I think on limited apps, it's worth saying that beyond a relatively small
number of apps like Facebook or WhatsApp, someone moving from a feature phone
won't necessarily have any interest in existing apps on other systems. In
general they won't want Google Maps or Waze or Telenav Scout (and won't ask
for those while buying the phone), they want to type 'directions' or 'weather'
and have something useful come up.

That lowers the barrier to entry, although of course there is still the basic
requirement that enough useful apps are there, which imo doesn't yet currently
apply on FxOS.

------
tvararu
Got to try a Firefox OS phone (or three) last week at a short hackathon in
Telefonica Digital's offices in London.

The first device I tried (and apparently the one with the beefiest hardware)
was an Alcatel One Touch Fire. My enthusiasm took a sharp turn downward from
the moment I unlocked the device; accomplished by sliding the screen left to
right, the animation was jerky, did not track my finger accurately, and
skipped to the end when I let go of the screen halfway through the width of
the screen.

One of the hosts was quick to point out that the lock screen interaction was
actually custom programmed by Alcatel, and so is the rest of the user
interface, at which point he pointed to try a different device running
something closer to "stock Firefox OS."

I'm enthralled by the promise of helping the web win by creating a device
category where the web is a first-class citizen, but I'm doubtful it will
happen if manufacturers outsource their tasteless UI customizations to web dev
interns.

Sunspider came out at roughly 1600ms, which places the mid-2013 Alcatel
somewhere in the performance bracket of an iPhone 4 (mid-2010, flagship
device). Despite the rough benchmarks, I ran some Famo.us demos and they were
surprisingly usable, and I could easily get a physics-backed drag interaction
to run smoothly inside the browser.

I'm waiting to try out a Firefox OS phone with cutting edge hardware.

------
austinhallock
It has definitely been an up-hill battle for Firefox OS trying to gain market
share, but I think everyone (including Mozilla) expected that. Having played
with one of their earlier test units and the newer Firefox Flame with FFOS
2.0, it has come a long way. Even our Android-obsessed designer loves the
Flame.

It's a tough situation to be in where they need to improve the quality of the
ecosystem, but need users to convince the big-wig devs to developer for the
OS. The total user numbers we've seen from them is certainly better than we
expected, but still too small to convince a major developer to build for
Firefox OS on numbers alone.

If their platform wasn't the web, I'm not sure they'd have much of a chance at
success, but being able to convince a developer the values of building for the
web is much easier than building for a fairly new mobile OS.

------
listic
What is the _official_ way to learn about Firefox OS releases? I can't figure
out which version of FxOS has which status, despite being subscribed to
mailing lists.

Flame update page [1] has images for 2.0, 2.1, 2.2 and 3.0. LG/KDDI Fx0 has
apparently shipped in Japan with version 2.0 [2] on December 25, 2014. All
this suggests that at least version 2.0 _has_ been released. Yet Wikipedia
page [3] doesn't have release date for version 2.0 onwards, and I don't know
where else to look.

[1] MDN: Updating your Flame [https://developer.mozilla.org/en-
US/Firefox_OS/Phone_guide/F...](https://developer.mozilla.org/en-
US/Firefox_OS/Phone_guide/Flame/Updating_your_Flame)

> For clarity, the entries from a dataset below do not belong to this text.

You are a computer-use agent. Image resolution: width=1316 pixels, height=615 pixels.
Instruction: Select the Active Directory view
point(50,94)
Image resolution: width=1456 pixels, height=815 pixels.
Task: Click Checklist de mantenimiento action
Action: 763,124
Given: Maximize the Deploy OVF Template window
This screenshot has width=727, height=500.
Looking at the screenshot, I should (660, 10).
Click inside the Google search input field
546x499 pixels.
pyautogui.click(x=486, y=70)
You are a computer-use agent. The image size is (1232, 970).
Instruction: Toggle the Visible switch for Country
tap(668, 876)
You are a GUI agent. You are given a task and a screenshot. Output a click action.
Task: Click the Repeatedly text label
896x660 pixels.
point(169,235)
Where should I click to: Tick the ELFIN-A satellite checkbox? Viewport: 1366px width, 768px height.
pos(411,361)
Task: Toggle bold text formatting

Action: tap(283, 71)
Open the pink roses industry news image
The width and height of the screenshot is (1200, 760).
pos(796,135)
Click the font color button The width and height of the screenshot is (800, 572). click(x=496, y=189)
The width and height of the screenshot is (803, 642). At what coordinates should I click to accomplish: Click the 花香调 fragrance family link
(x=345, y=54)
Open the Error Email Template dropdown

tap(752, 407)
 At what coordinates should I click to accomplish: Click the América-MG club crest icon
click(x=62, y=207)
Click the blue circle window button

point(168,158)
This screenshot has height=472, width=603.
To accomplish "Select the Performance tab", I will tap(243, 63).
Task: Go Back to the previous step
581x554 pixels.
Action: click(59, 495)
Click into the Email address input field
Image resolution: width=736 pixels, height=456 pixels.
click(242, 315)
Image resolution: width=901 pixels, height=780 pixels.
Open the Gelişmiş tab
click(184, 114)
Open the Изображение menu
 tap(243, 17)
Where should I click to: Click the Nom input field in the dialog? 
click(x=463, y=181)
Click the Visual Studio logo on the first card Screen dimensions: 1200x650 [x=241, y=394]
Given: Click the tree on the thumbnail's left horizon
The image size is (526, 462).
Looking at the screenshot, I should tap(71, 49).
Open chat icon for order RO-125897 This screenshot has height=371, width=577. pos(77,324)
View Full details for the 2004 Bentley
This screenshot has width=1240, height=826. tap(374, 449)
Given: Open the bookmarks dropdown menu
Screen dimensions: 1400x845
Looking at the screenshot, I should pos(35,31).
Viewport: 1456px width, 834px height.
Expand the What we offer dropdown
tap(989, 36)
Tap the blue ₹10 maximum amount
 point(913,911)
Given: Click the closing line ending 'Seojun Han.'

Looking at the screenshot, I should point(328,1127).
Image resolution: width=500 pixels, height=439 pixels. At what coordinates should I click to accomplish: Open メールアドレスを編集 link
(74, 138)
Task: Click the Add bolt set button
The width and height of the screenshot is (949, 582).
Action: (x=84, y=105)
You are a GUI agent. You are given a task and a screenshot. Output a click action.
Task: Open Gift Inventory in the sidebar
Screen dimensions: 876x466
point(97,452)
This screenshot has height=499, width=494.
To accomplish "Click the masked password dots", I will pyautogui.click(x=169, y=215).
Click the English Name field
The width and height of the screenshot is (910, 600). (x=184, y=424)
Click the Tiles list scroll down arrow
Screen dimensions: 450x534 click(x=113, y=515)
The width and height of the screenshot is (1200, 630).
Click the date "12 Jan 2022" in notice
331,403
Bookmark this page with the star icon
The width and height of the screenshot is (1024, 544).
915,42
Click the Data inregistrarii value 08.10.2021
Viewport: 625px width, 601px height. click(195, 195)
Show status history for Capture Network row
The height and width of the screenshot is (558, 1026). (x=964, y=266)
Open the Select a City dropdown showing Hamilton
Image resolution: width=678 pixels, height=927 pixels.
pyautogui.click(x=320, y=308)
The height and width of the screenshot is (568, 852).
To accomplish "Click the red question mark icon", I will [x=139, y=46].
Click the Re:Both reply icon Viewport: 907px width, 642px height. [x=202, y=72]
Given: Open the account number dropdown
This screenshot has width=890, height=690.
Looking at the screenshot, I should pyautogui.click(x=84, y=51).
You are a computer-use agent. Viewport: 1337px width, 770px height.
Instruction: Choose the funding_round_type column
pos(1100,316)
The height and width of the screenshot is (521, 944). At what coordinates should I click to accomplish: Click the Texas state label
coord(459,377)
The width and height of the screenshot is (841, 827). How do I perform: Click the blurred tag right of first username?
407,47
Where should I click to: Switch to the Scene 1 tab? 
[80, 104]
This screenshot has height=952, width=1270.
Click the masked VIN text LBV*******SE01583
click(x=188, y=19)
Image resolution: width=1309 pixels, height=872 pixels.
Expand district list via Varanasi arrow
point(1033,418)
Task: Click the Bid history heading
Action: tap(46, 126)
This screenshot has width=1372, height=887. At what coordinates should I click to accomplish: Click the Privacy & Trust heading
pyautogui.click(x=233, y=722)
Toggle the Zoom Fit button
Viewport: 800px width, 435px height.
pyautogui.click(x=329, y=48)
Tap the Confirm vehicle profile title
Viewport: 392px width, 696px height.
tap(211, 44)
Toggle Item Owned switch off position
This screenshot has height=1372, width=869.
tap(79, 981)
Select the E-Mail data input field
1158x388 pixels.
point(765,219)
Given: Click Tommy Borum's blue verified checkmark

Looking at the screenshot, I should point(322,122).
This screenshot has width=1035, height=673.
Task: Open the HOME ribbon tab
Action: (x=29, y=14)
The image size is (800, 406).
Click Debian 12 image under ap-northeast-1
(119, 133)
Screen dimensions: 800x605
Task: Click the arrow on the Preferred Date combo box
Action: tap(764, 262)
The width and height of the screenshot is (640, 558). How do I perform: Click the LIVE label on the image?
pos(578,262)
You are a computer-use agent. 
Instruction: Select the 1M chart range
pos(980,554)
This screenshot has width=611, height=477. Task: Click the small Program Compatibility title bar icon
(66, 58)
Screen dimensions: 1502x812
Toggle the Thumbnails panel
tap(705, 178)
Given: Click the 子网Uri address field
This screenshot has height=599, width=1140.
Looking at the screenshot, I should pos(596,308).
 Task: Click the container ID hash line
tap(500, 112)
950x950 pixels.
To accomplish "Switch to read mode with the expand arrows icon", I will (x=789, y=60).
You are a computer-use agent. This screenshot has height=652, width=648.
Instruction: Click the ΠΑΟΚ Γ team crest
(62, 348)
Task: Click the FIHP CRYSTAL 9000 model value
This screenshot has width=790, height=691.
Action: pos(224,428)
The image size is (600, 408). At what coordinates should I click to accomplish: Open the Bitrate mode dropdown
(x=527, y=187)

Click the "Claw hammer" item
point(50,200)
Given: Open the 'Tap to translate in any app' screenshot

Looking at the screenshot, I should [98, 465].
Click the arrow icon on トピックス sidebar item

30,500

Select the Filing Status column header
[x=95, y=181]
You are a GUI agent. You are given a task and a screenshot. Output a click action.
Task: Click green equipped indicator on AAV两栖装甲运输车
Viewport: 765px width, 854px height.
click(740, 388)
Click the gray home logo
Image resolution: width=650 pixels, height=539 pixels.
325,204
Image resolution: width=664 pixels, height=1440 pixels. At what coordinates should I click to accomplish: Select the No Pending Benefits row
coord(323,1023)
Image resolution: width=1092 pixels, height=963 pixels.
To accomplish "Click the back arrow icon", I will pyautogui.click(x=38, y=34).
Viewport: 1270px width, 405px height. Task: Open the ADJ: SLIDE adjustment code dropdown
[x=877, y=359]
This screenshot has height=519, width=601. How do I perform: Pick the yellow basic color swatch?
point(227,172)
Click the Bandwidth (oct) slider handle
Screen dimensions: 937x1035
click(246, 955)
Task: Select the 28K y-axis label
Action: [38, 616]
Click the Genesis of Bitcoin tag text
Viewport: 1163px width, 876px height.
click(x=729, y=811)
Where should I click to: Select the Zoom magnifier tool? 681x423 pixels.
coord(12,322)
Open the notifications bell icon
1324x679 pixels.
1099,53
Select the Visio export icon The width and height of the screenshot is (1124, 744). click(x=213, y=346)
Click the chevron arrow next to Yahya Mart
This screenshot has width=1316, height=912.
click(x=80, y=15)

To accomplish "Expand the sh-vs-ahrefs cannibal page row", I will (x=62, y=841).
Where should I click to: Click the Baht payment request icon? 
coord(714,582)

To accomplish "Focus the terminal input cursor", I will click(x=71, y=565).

[2] Mozilla Press Center: Mozilla and KDDI Launch First Firefox OS Smartphone
in Japan [https://blog.mozilla.org/press/2014/12/mozilla-and-kddi-
laun...](https://blog.mozilla.org/press/2014/12/mozilla-and-kddi-launch-first-
firefox-os-smartphone-in-japan-4/)

[3] Wikipedia: Firefox OS | Release history
[http://en.wikipedia.org/wiki/Firefox_OS#Release_history](http://en.wikipedia.org/wiki/Firefox_OS#Release_history)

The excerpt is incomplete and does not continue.